* Material for this task *
····················

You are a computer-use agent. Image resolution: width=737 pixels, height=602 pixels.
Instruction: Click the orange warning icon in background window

····················

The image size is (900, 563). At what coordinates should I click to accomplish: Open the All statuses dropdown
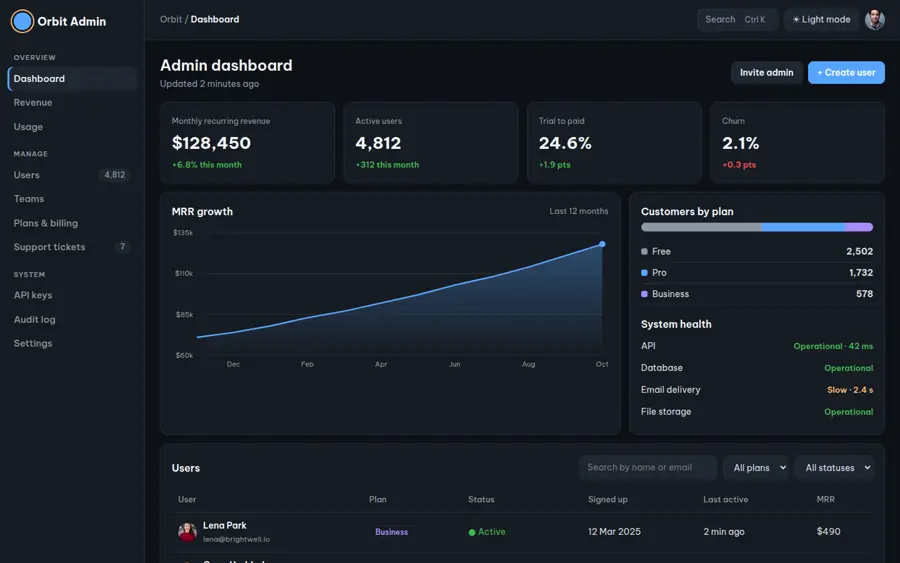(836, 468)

····················

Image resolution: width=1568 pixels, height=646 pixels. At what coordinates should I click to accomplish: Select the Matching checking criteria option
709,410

····················

* Exercise description *
In the entries above, find the line holding "You are a computer-use" and the line holding "Instruction: Click the"; print both of them and every line between, exactly, and nothing else.

* Answer section *
You are a computer-use agent. Image resolution: width=737 pixels, height=602 pixels.
Instruction: Click the orange warning icon in background window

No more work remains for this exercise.